▶ [What you should do]: The answer should contain all of the data, retyped without any alteration.

Stored data entries
>>>>

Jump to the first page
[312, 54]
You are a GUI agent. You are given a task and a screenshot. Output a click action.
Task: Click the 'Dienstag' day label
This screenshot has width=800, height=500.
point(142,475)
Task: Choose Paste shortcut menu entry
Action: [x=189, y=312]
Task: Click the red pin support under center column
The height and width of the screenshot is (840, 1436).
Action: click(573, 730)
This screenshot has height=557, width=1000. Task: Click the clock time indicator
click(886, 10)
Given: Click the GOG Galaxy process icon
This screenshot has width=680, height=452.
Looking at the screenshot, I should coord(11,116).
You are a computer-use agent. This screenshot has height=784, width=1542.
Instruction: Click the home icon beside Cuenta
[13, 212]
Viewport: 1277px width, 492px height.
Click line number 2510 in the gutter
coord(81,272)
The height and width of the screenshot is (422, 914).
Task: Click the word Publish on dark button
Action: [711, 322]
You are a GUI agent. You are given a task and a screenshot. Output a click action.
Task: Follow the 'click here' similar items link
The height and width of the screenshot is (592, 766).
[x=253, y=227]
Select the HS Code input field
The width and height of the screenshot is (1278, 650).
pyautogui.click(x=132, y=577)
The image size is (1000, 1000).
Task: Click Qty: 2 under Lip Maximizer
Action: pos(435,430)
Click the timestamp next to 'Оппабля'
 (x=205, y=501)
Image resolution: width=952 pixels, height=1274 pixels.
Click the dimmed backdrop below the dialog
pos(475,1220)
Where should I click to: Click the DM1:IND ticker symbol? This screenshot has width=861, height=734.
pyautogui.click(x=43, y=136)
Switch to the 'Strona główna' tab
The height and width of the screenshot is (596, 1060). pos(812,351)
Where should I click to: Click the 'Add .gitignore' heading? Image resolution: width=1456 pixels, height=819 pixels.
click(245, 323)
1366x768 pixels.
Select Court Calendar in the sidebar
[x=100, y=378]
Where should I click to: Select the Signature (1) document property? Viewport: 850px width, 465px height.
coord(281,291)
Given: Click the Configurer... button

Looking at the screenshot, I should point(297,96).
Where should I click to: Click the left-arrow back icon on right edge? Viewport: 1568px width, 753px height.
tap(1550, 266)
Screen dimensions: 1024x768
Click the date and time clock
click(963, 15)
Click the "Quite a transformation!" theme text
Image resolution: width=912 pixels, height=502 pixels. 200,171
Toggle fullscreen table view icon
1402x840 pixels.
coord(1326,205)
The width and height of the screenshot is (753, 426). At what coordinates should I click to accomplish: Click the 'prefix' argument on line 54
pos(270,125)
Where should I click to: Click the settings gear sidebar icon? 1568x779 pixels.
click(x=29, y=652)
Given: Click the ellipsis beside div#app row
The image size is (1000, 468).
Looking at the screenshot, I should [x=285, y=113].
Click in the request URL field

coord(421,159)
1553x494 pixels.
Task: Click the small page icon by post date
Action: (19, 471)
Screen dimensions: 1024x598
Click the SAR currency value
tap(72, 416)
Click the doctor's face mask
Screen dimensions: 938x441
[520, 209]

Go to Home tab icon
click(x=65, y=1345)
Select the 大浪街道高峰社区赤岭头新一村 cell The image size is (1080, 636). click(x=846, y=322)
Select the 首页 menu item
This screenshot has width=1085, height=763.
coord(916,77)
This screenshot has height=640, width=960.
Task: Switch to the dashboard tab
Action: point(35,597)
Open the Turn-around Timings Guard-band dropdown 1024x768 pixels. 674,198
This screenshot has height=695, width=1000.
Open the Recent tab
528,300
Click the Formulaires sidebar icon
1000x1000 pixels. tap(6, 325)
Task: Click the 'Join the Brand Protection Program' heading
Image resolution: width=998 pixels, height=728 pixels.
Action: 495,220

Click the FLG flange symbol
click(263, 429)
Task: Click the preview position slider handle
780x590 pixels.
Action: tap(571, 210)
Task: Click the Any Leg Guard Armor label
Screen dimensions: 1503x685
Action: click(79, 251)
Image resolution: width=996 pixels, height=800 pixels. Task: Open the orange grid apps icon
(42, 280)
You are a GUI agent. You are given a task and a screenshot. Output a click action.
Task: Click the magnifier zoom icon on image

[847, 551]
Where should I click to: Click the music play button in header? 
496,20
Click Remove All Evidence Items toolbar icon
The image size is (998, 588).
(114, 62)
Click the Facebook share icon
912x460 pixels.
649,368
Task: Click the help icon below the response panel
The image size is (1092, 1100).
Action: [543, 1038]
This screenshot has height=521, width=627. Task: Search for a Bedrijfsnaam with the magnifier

<<<<

▶ [Output of the task]:
Jump to the first page
[312, 54]
You are a GUI agent. You are given a task and a screenshot. Output a click action.
Task: Click the 'Dienstag' day label
This screenshot has width=800, height=500.
point(142,475)
Task: Choose Paste shortcut menu entry
Action: [x=189, y=312]
Task: Click the red pin support under center column
The height and width of the screenshot is (840, 1436).
Action: click(573, 730)
This screenshot has height=557, width=1000. Task: Click the clock time indicator
click(886, 10)
Given: Click the GOG Galaxy process icon
This screenshot has width=680, height=452.
Looking at the screenshot, I should coord(11,116).
You are a computer-use agent. This screenshot has height=784, width=1542.
Instruction: Click the home icon beside Cuenta
[13, 212]
Viewport: 1277px width, 492px height.
Click line number 2510 in the gutter
coord(81,272)
The height and width of the screenshot is (422, 914).
Task: Click the word Publish on dark button
Action: [711, 322]
You are a GUI agent. You are given a task and a screenshot. Output a click action.
Task: Follow the 'click here' similar items link
The height and width of the screenshot is (592, 766).
[x=253, y=227]
Select the HS Code input field
The width and height of the screenshot is (1278, 650).
pyautogui.click(x=132, y=577)
The image size is (1000, 1000).
Task: Click Qty: 2 under Lip Maximizer
Action: pos(435,430)
Click the timestamp next to 'Оппабля'
 (x=205, y=501)
Image resolution: width=952 pixels, height=1274 pixels.
Click the dimmed backdrop below the dialog
pos(475,1220)
Where should I click to: Click the DM1:IND ticker symbol? This screenshot has width=861, height=734.
pyautogui.click(x=43, y=136)
Switch to the 'Strona główna' tab
The height and width of the screenshot is (596, 1060). pos(812,351)
Where should I click to: Click the 'Add .gitignore' heading? Image resolution: width=1456 pixels, height=819 pixels.
click(245, 323)
1366x768 pixels.
Select Court Calendar in the sidebar
[x=100, y=378]
Where should I click to: Select the Signature (1) document property? Viewport: 850px width, 465px height.
coord(281,291)
Given: Click the Configurer... button

Looking at the screenshot, I should point(297,96).
Where should I click to: Click the left-arrow back icon on right edge? Viewport: 1568px width, 753px height.
tap(1550, 266)
Screen dimensions: 1024x768
Click the date and time clock
click(963, 15)
Click the "Quite a transformation!" theme text
Image resolution: width=912 pixels, height=502 pixels. 200,171
Toggle fullscreen table view icon
1402x840 pixels.
coord(1326,205)
The width and height of the screenshot is (753, 426). At what coordinates should I click to accomplish: Click the 'prefix' argument on line 54
pos(270,125)
Where should I click to: Click the settings gear sidebar icon? 1568x779 pixels.
click(x=29, y=652)
Given: Click the ellipsis beside div#app row
The image size is (1000, 468).
Looking at the screenshot, I should [x=285, y=113].
Click in the request URL field

coord(421,159)
1553x494 pixels.
Task: Click the small page icon by post date
Action: (19, 471)
Screen dimensions: 1024x598
Click the SAR currency value
tap(72, 416)
Click the doctor's face mask
Screen dimensions: 938x441
[520, 209]

Go to Home tab icon
click(x=65, y=1345)
Select the 大浪街道高峰社区赤岭头新一村 cell The image size is (1080, 636). click(x=846, y=322)
Select the 首页 menu item
This screenshot has width=1085, height=763.
coord(916,77)
This screenshot has height=640, width=960.
Task: Switch to the dashboard tab
Action: point(35,597)
Open the Turn-around Timings Guard-band dropdown 1024x768 pixels. 674,198
This screenshot has height=695, width=1000.
Open the Recent tab
528,300
Click the Formulaires sidebar icon
1000x1000 pixels. tap(6, 325)
Task: Click the 'Join the Brand Protection Program' heading
Image resolution: width=998 pixels, height=728 pixels.
Action: 495,220

Click the FLG flange symbol
click(263, 429)
Task: Click the preview position slider handle
780x590 pixels.
Action: tap(571, 210)
Task: Click the Any Leg Guard Armor label
Screen dimensions: 1503x685
Action: click(79, 251)
Image resolution: width=996 pixels, height=800 pixels. Task: Open the orange grid apps icon
(42, 280)
You are a GUI agent. You are given a task and a screenshot. Output a click action.
Task: Click the magnifier zoom icon on image

[847, 551]
Where should I click to: Click the music play button in header? 
496,20
Click Remove All Evidence Items toolbar icon
The image size is (998, 588).
(114, 62)
Click the Facebook share icon
912x460 pixels.
649,368
Task: Click the help icon below the response panel
The image size is (1092, 1100).
Action: [543, 1038]
This screenshot has height=521, width=627. Task: Search for a Bedrijfsnaam with the magnifier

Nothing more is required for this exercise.